▸ **The task**
Exactly retype the opening line of the entries and every line after it, ending with the line that contains "Screen dimensions: 1361x896". Skip all pictures.

[[ Data under study open ]]

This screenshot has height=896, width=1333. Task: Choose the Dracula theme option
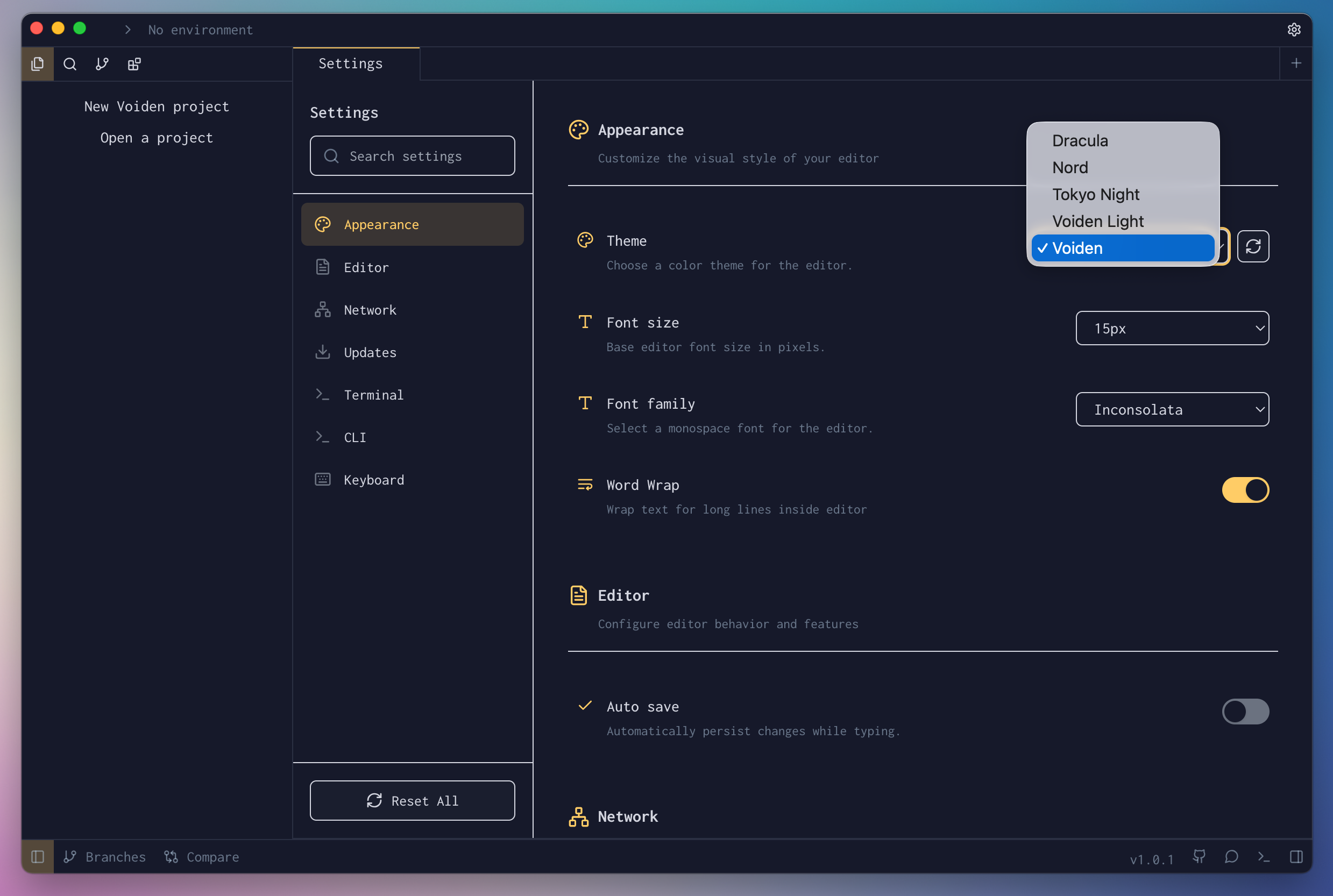[1080, 140]
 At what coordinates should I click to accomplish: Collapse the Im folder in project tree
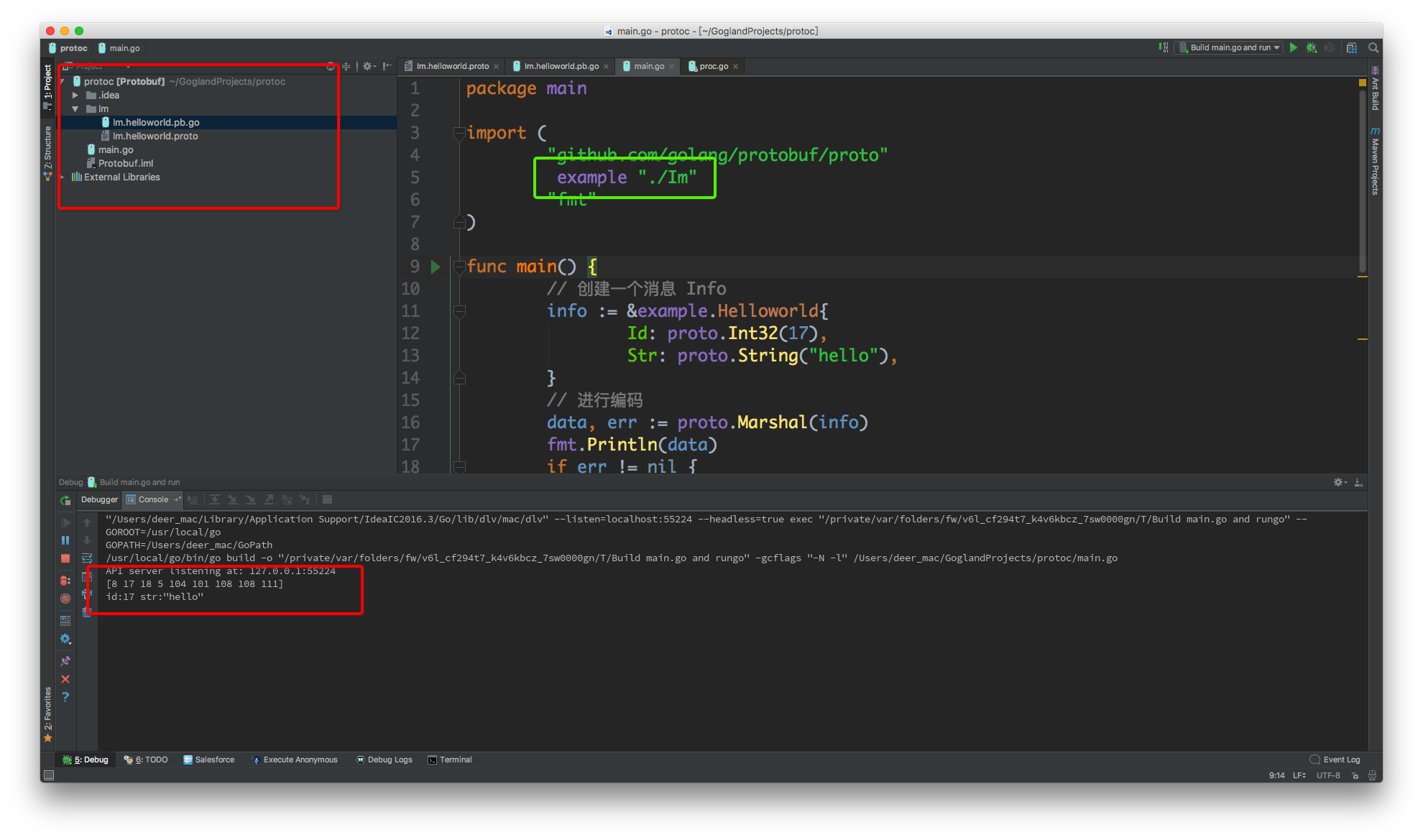tap(75, 109)
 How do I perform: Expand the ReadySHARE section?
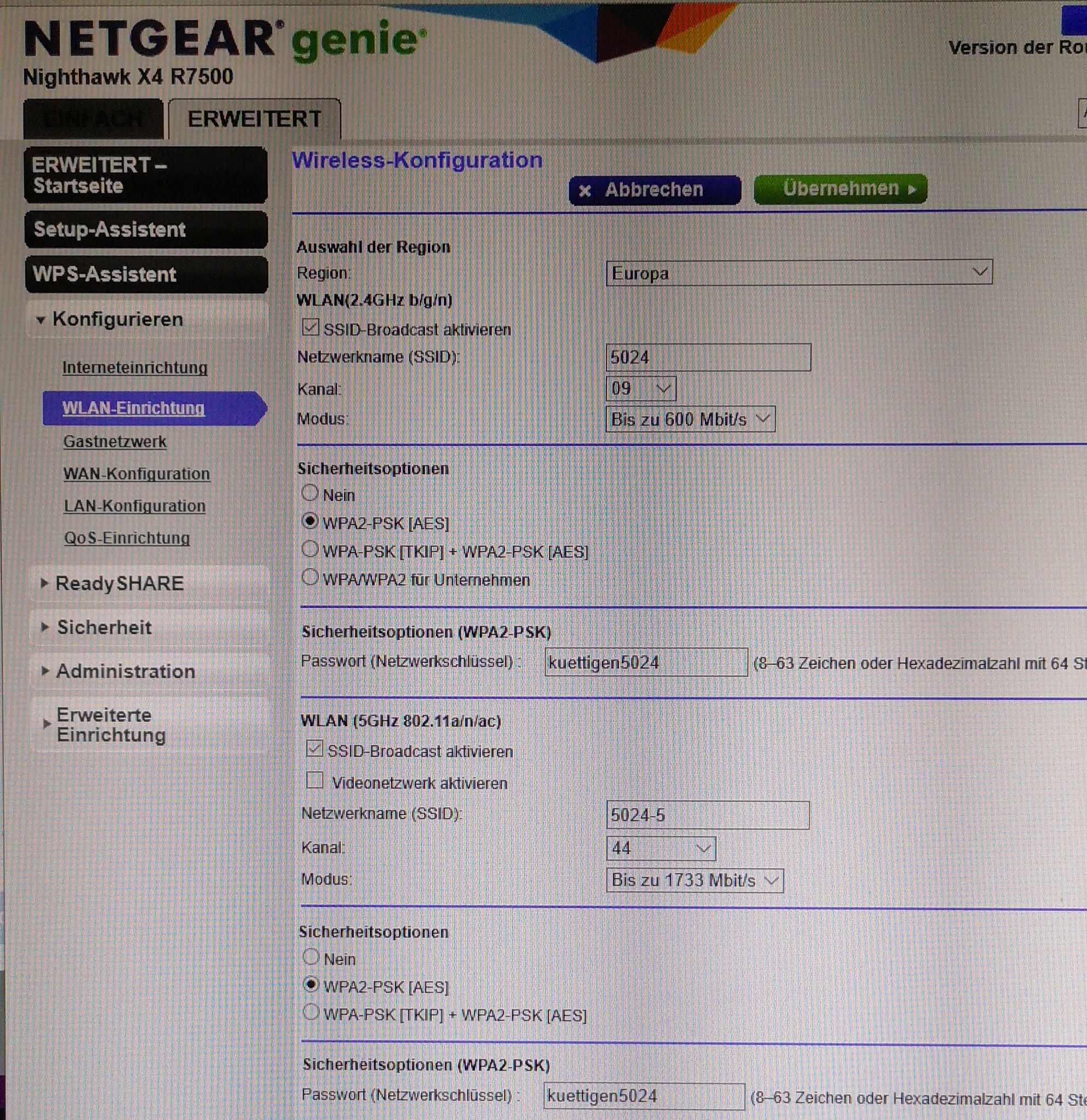[x=117, y=584]
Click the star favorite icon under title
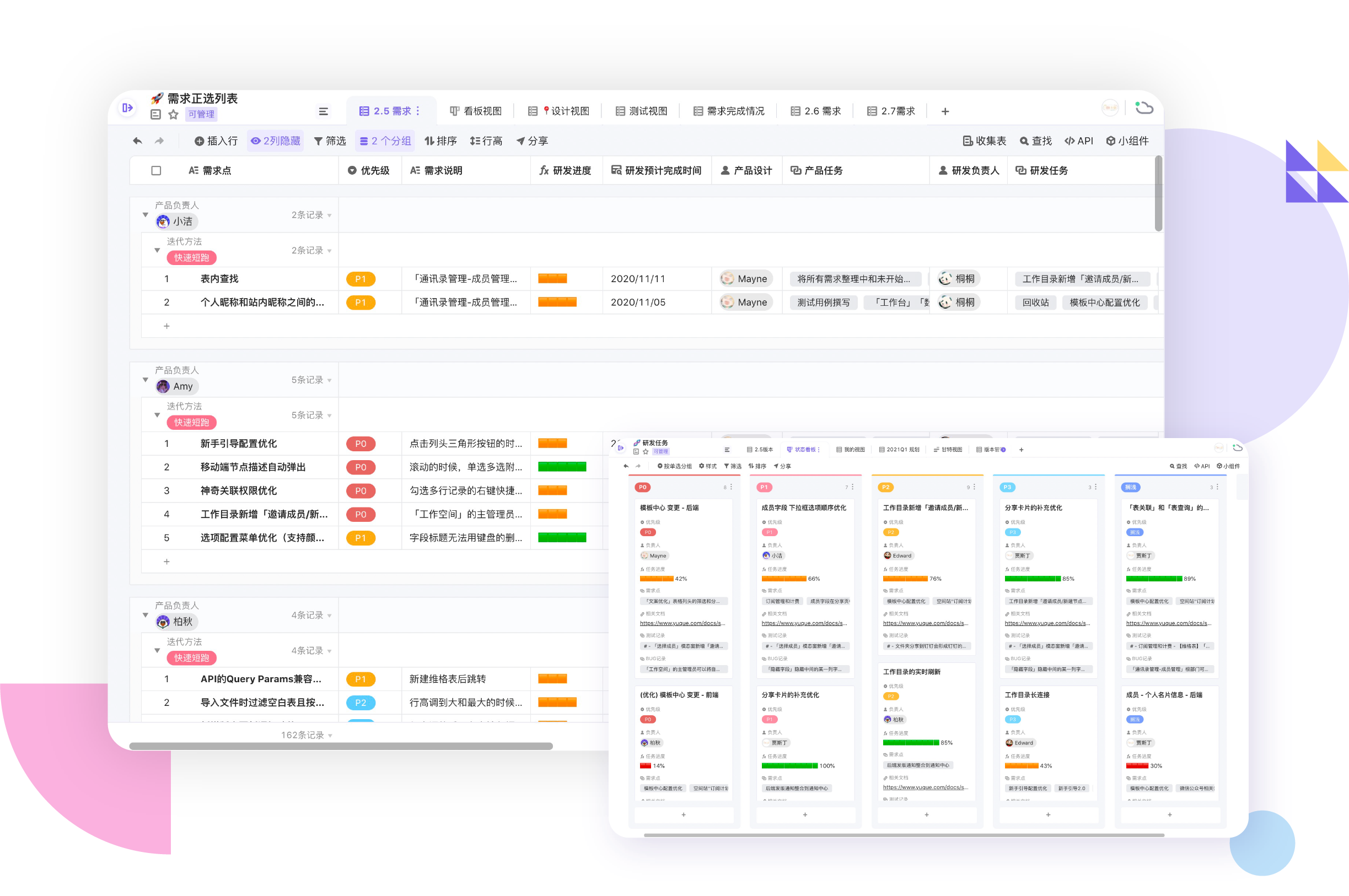1349x896 pixels. click(x=173, y=115)
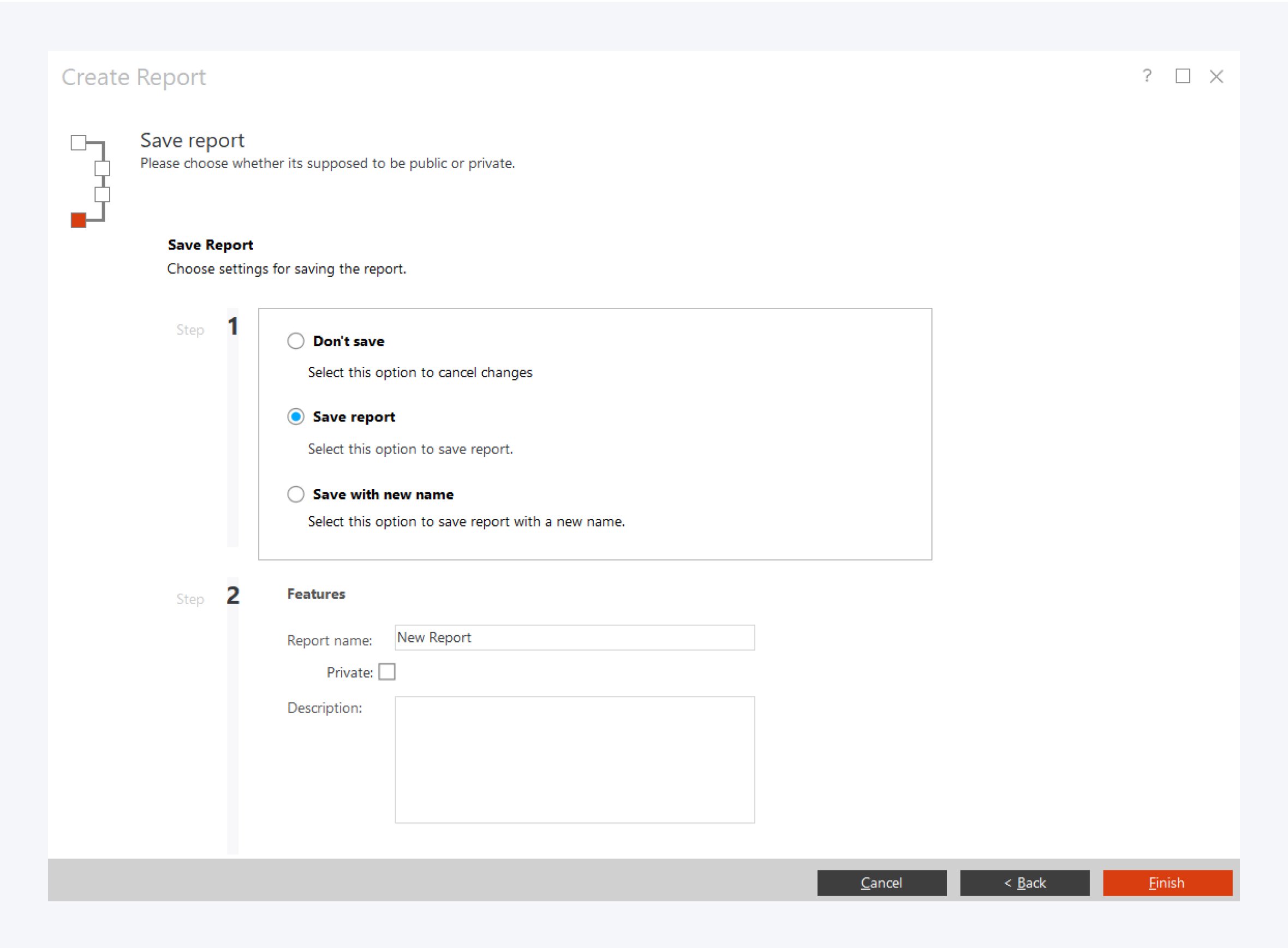Choose Save with new name option
This screenshot has width=1288, height=948.
click(295, 494)
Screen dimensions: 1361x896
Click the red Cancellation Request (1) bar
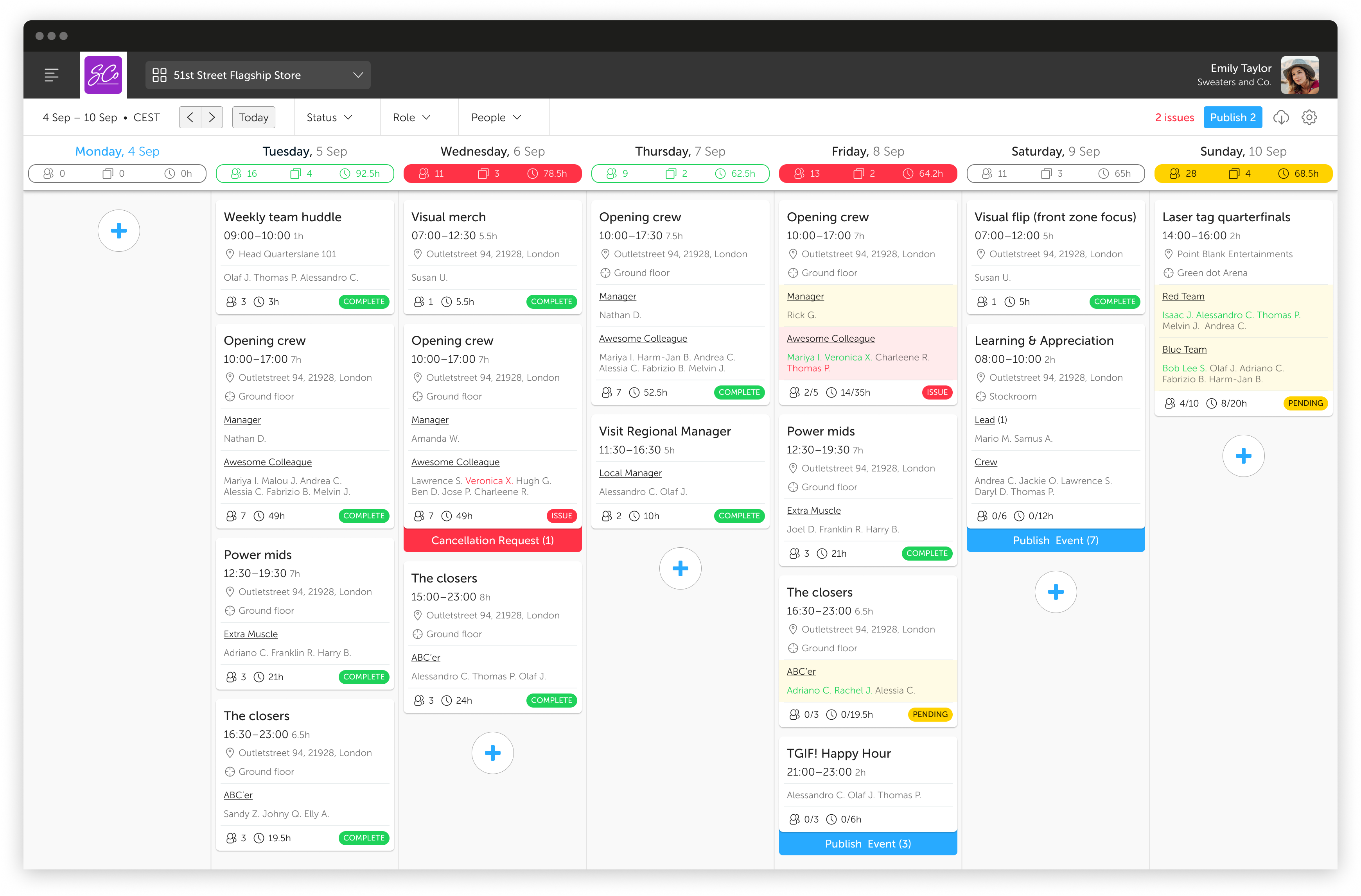[x=492, y=541]
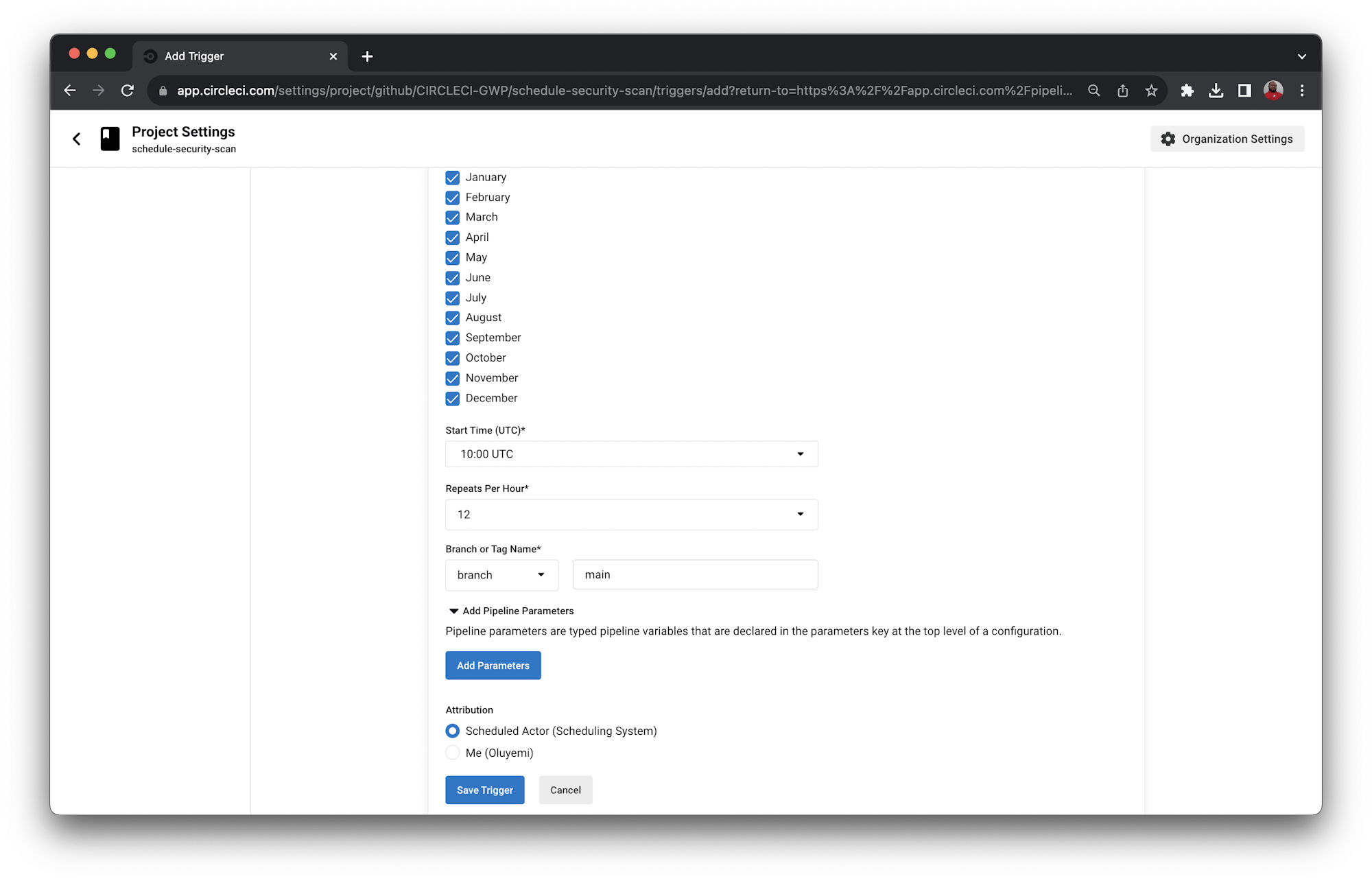Click the Save Trigger button
The width and height of the screenshot is (1372, 881).
click(x=484, y=790)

[[ Data under study closed ]]

▸ **Problem solution**
This screenshot has height=896, width=1333. Task: Choose the Dracula theme option
[1080, 140]
 At what coordinates should I click to accomplish: Collapse the Im folder in project tree
tap(75, 109)
 How do I perform: Expand the ReadySHARE section?
[x=117, y=584]
Click the star favorite icon under title
1349x896 pixels. click(x=173, y=115)
Choose Save with new name option
This screenshot has width=1288, height=948.
click(295, 494)
Screen dimensions: 1361x896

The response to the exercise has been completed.